|Title||The cognitive science of spreadsheet errors: Why thinking is bad|
|Authors||Raymond R. Panko|
|Publication||46th Hawaii International Conference on System Sciences|
|Series||January, pages 4013-4022|
Research has long shown that spreadsheet developers are 96% to 99% accurate when they enter information into spreadsheet cells. For large spreadsheets, unfortunately, a cell error rate of 1% to 6% [sic] will almost certainly lead to incorrect results.

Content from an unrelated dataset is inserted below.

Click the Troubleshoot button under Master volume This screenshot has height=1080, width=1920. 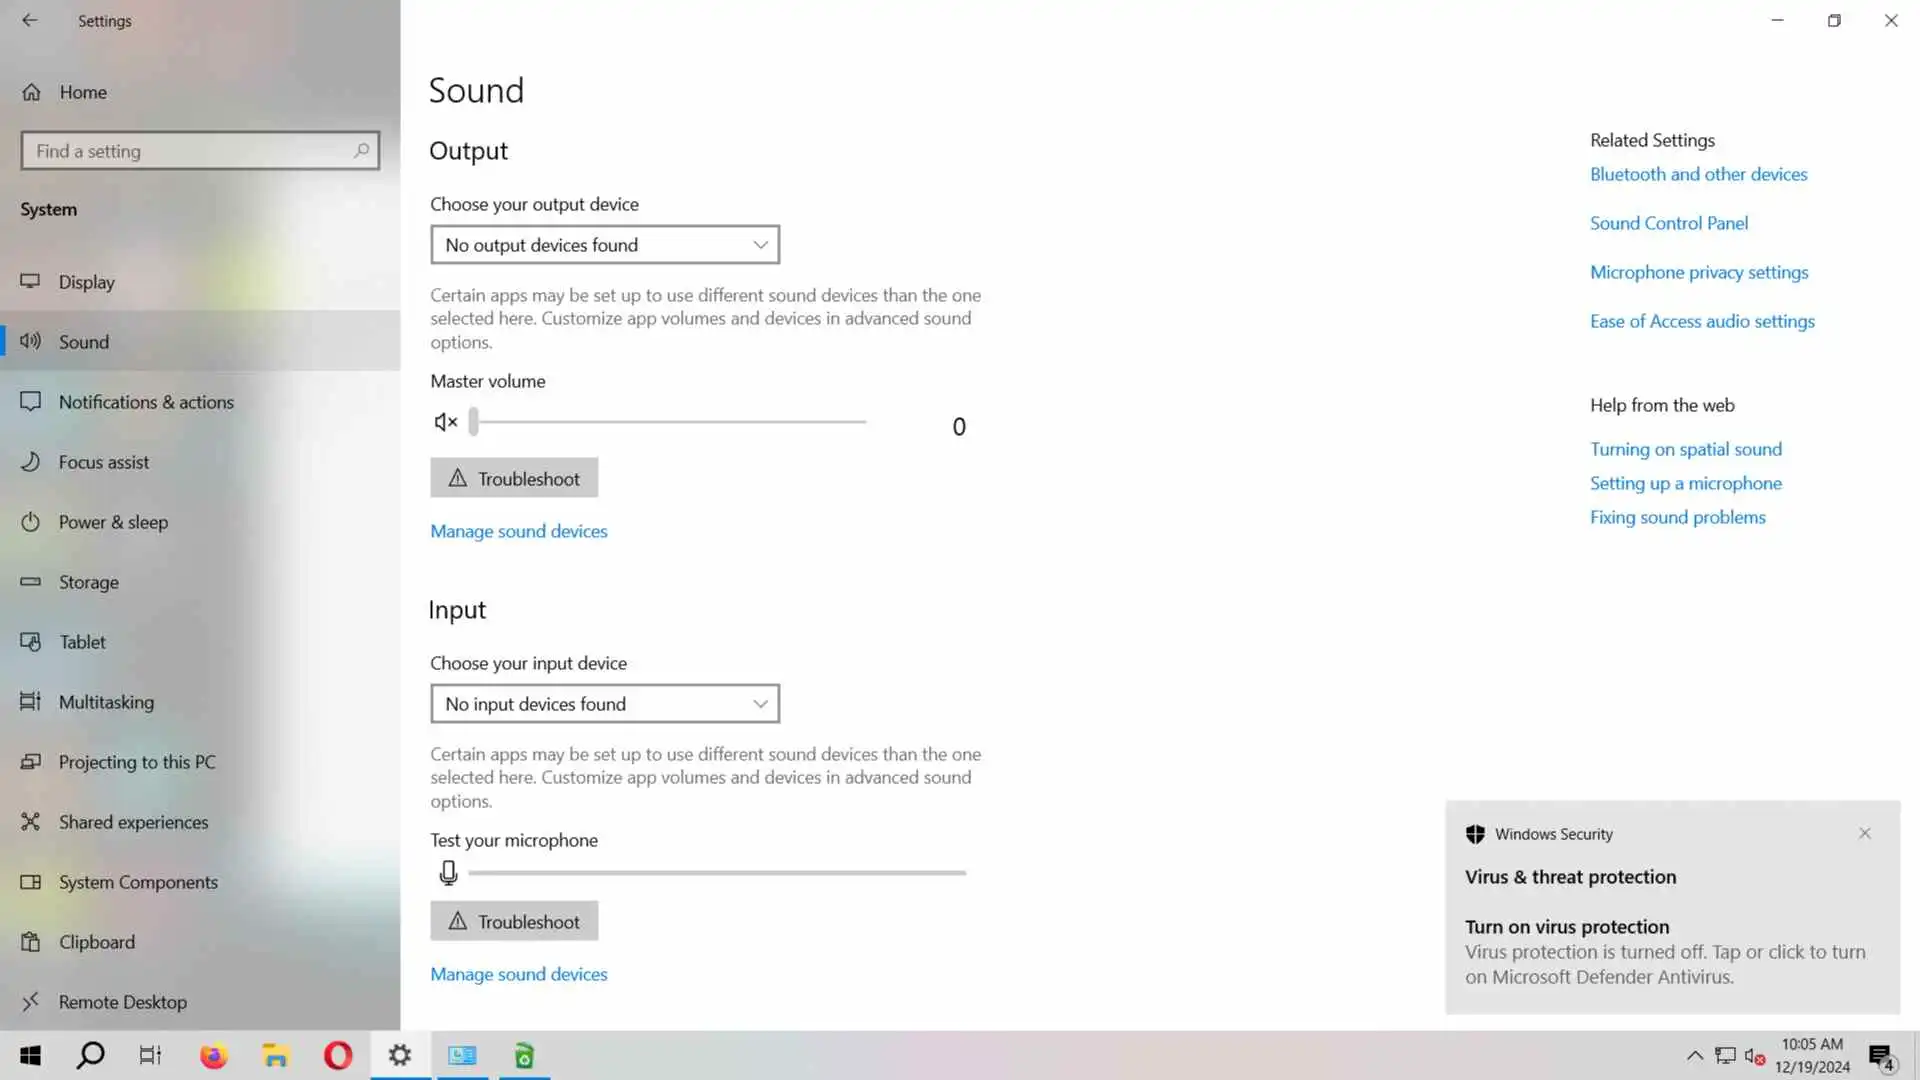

Can cell error rates (CERs) really be this high? General human error research has shown that when humans do simple but nontrivial cognitive tasks, they inevitably have comparable error rates. The problem is that human cognitive mechanisms have evolved to "gamble" in a way that will be correct nearly all of the time but that will fail a few percent of the time. Furthermore, our brain hides its inaccuracy from us, leaving us to believe strongly in the correctness of our work despite the presence of errors.
This paper looks at cognitive science aspects of spreadsheet error commission. A subsequent paper will look at spreadsheet error detection.
The probability of an error for different cell error rates and calculation steps quickly approaches 100%. Even for a low cell error rate and a moderate number of cells, a spreadsheet is almost certain to contain at least one error.